■ **GIVEN PASSAGE**:
**********
Forcefully reiterating his Harper's article of last October, Bettelheim warned that women cannot rely on their husbands to relieve the boredom of "busy-work" in the woman's home role. He urged that a woman have "a challenging, stimulating intellectual life of her own" so that she does not come to blame her husband for the monotony of her life and the resulting feelings of dissatisfaction.
"I don't want to scare you," Bettelheim said, "but the most frequent complaint of educated married women is that 'my husband doesn't talk to me.'"
Bettelheim touched briefly on the problems created by the fact that men and women are now, in the post-Victorian period, highly conscious of their sexual relationships. "Each is terribly anxious to give the other complete satisfaction," Bettelheim said. "If the woman does not reach this goal, she worries that she is frigid; the man fears that he is not masculine enough for her to enjoy sex.
"Sex thus becomes another area of competition, a contest to see who can make whom have the more satisfying sexual experience," Bettelheim concluded.
The second Lemann Lecture will take place this evening at 8 p.m. In the Radcliffe Graduate Center living room, at the corner of Ash and Brattle Streets. Mrs. Gerald A. Berlin will speak in place of Mrs. Endicott Peabody, as the fourth member of a panel discussing marriage.
**********
■ **RECORD EXCERPTS**:
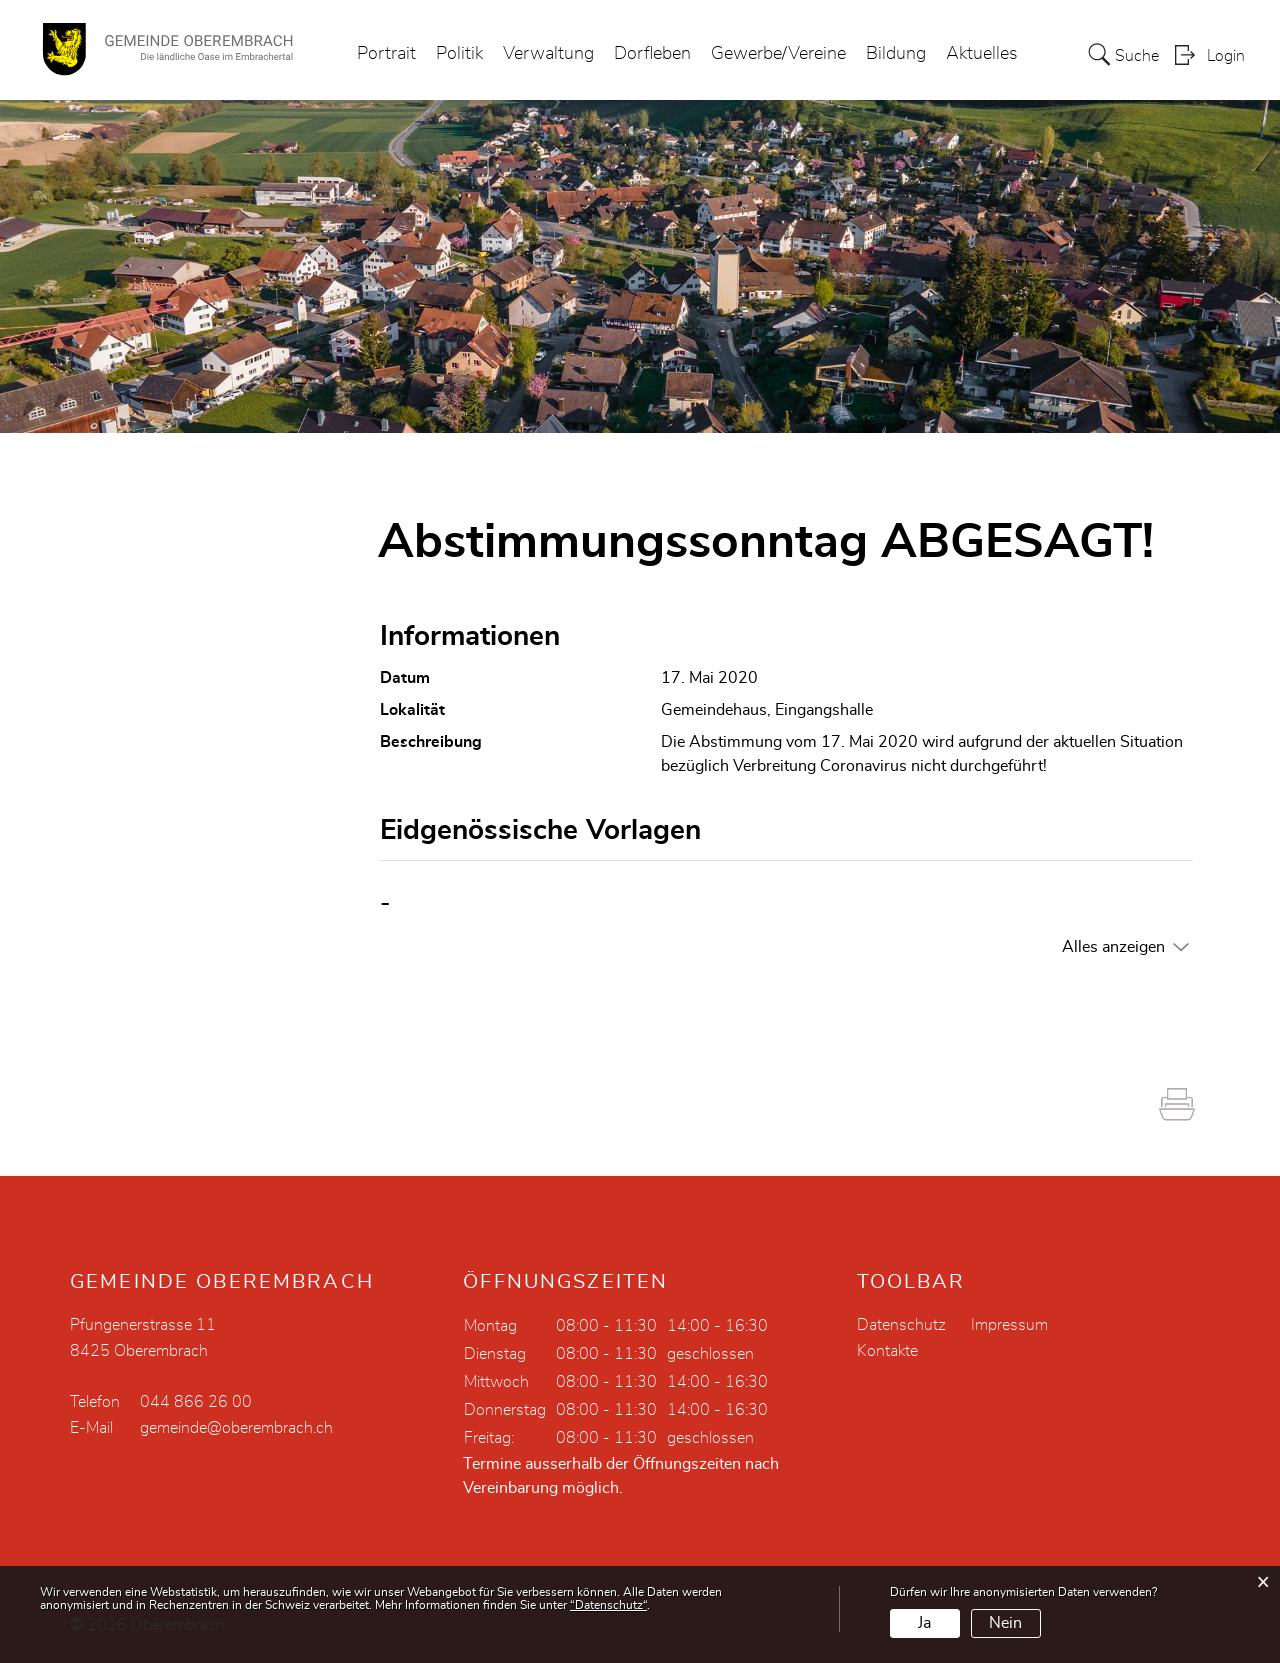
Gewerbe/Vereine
**********
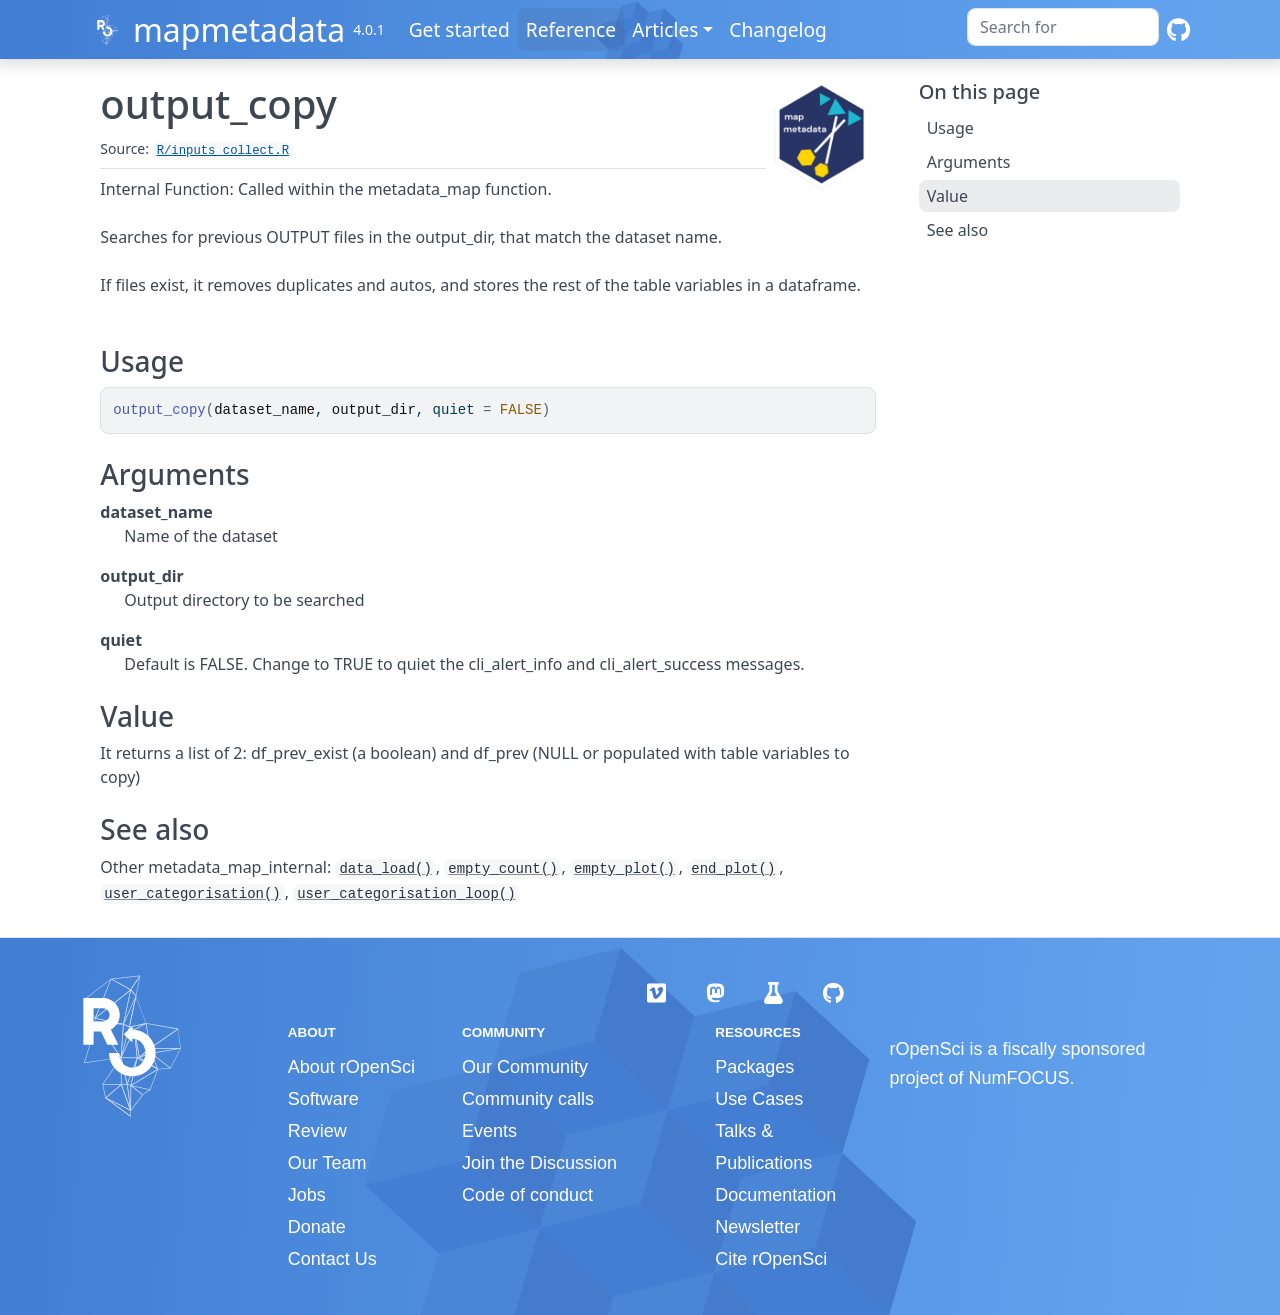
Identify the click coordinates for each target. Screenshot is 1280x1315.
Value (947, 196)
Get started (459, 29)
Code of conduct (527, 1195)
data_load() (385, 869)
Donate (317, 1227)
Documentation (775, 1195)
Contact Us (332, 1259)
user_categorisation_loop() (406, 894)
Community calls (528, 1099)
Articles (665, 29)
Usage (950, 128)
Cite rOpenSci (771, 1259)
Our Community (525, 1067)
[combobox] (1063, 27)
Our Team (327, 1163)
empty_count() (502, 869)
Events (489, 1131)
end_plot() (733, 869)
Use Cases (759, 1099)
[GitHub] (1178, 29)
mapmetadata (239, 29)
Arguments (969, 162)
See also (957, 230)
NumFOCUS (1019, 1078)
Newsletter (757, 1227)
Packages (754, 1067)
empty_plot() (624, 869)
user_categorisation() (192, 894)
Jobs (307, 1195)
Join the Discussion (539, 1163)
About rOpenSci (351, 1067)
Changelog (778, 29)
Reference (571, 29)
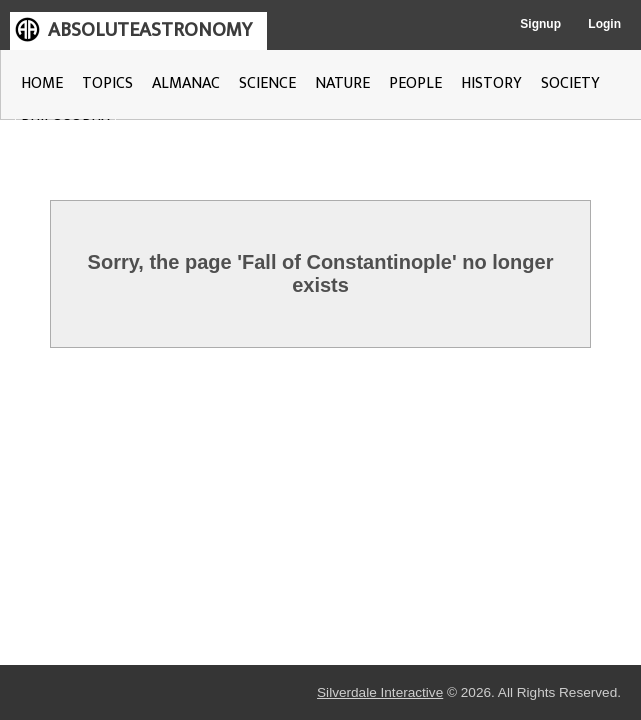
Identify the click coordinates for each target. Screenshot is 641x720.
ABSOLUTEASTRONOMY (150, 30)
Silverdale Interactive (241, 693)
**********
■ **REQUIRED TASK A**: Duplicate the stretch of the lecture report from "The second Lemann" through "panel discussing marriage.".
■ **REQUIRED TASK B**: Please reproduce the stretch of the records from the line containing "NumFOCUS (1019, 1078)" through the line containing "Silverdale Interactive (241, 693)", switching "Newsletter" to "Mailing list" and changing nothing else. Give only those lines, and leave out the pictures.
The lecture report and the records are unrelated to each other.

■ **COMPLETE RESPONSE A**:
The second Lemann Lecture will take place this evening at 8 p.m. In the Radcliffe Graduate Center living room, at the corner of Ash and Brattle Streets. Mrs. Gerald A. Berlin will speak in place of Mrs. Endicott Peabody, as the fourth member of a panel discussing marriage.

■ **COMPLETE RESPONSE B**:
NumFOCUS (1019, 1078)
Mailing list (757, 1227)
Packages (754, 1067)
empty_plot() (624, 869)
user_categorisation() (192, 894)
Jobs (307, 1195)
Join the Discussion (539, 1163)
About rOpenSci (351, 1067)
Changelog (778, 29)
Reference (571, 29)
Identify the click coordinates for each target. Screenshot is 641x720.
ABSOLUTEASTRONOMY (150, 30)
Silverdale Interactive (241, 693)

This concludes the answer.